GPT‑5.4 Mini and Nano

https://openai.com/index/introducing-gpt-5-4-mini-and-nano

83•meetpateltech•1h ago

Comments

machinecontrol•1h ago

What's the practical advantage of using a mini or nano model versus the standard GPT model?

aavci•1h ago

Cheaper. Every month or so I visit the models used and check whether they can be replaced by the cheapest and smallest model possible for the same task. Some people do fine tuning to achieve this too.

powera•1h ago

I've been waiting for this update.

For many "simple" LLM tasks, GPT-5-mini was sufficient 99% of the time. Hopefully these models will do even more and closer to 100% accuracy.

The prices are up 2-4x compared to GPT-5-mini and nano. Were those models just loss leaders, or are these substantially larger/better?

HugoDias•1h ago

For us, it was also pretty good, but the performance decreased recently, that forced us to migrate to haiku-4.5. More expensive but much more reliable (when anthropic up, of course).

throwaway911282•1h ago

they dont change the model weights (no frontier lab does). if you have evals and all prompts, tool calls the same, I'm curious how you are saying performance decreased..

HugoDias•1h ago

According to their benchmarks, GPT 5.4 Nano > GPT-5-mini in most areas, but I'm noticing models are getting more expensive and not actually getting cheaper?
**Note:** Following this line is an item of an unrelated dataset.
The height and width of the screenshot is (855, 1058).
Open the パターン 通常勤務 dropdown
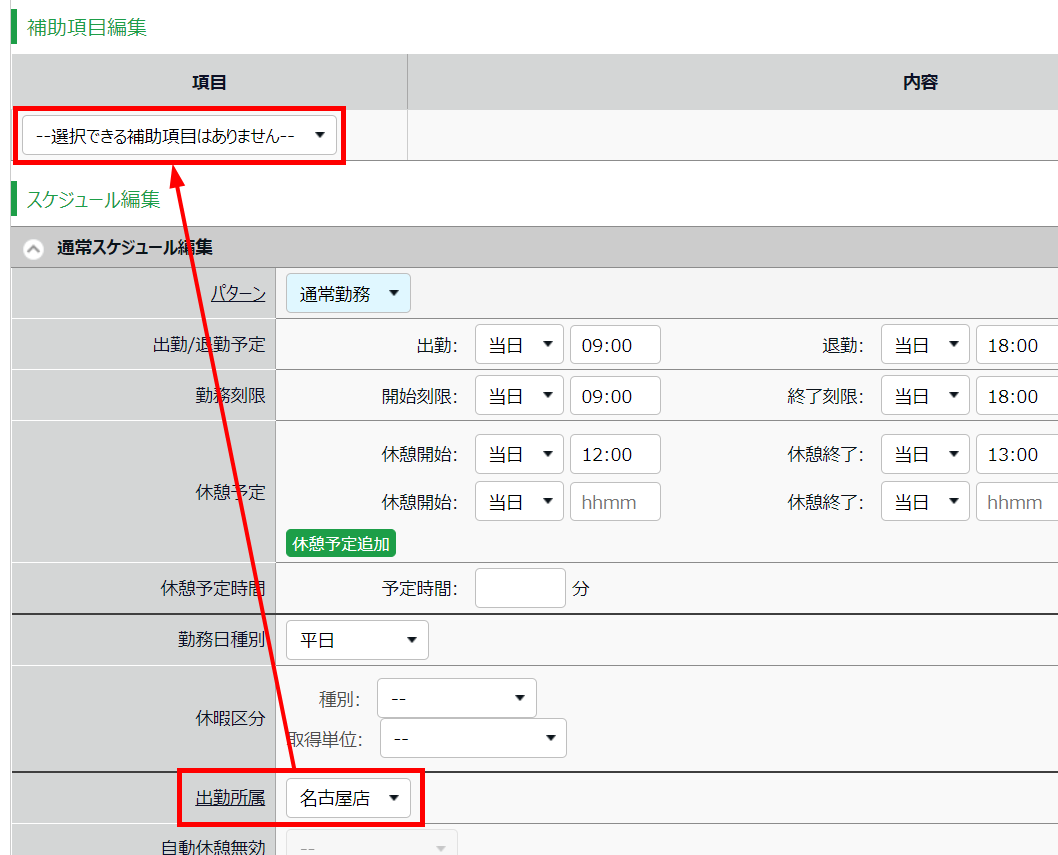348,294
GPT 5 mini: Input $0.25 / Output $2.00

GPT 5 nano: Input: $0.05 / Output $0.40

GPT 5.4 mini: Input $0.75 / Output $4.50

GPT 5.4 nano: Input $0.20 / Output $1.25

simianwords•1h ago

models are getting costlier but by performance getting cheaper. perhaps they don't see a point supporting really low performance models?

HugoDias•1h ago

I would be curious to know if from the enterprise / API consumption perspective, these low-performance models aren't the most used ones. At least it matches our current scenario when it comes to tokens in / tokens out. I'd totally buy the price increase if these are becoming more efficient though, consuming less tokens.

karmasimida•10m ago

Those are bigger models. The serving isn’t going to be cheaper.
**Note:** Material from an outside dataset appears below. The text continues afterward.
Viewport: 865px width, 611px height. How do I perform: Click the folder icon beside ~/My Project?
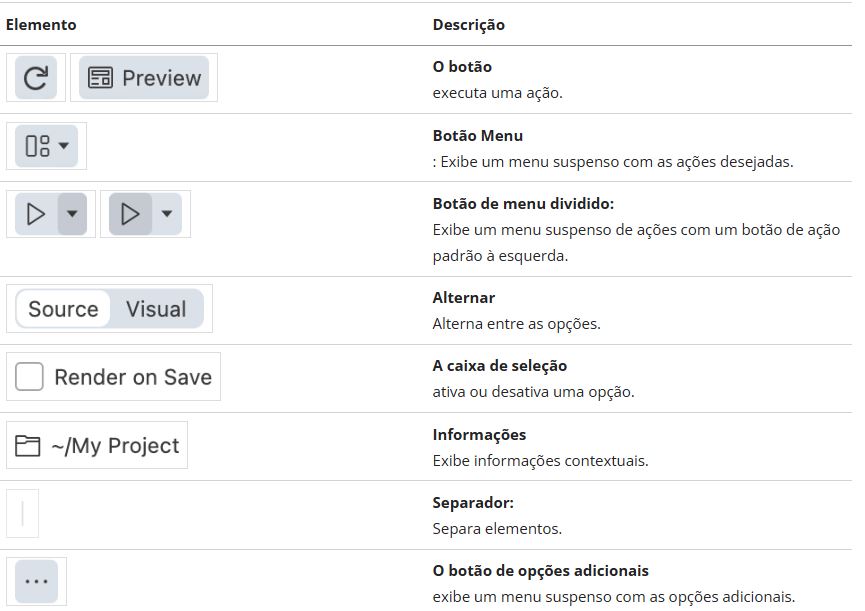tap(28, 446)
Why expect cheaper then? The performance is also better

ryao•1h ago

I will be impressed when they release the weights for these and older models as open source. Until then, this is not that interesting.

simianwords•1h ago

why isn't nano available in codex? could be used for ingesting huge amount of logs and other such things

BoumTAC•1h ago

To me, mini releases matter much more and better reflect the real progress than SOTA models.

The frontier models have become so good that it's getting almost impossible to notice meaningful differences between them.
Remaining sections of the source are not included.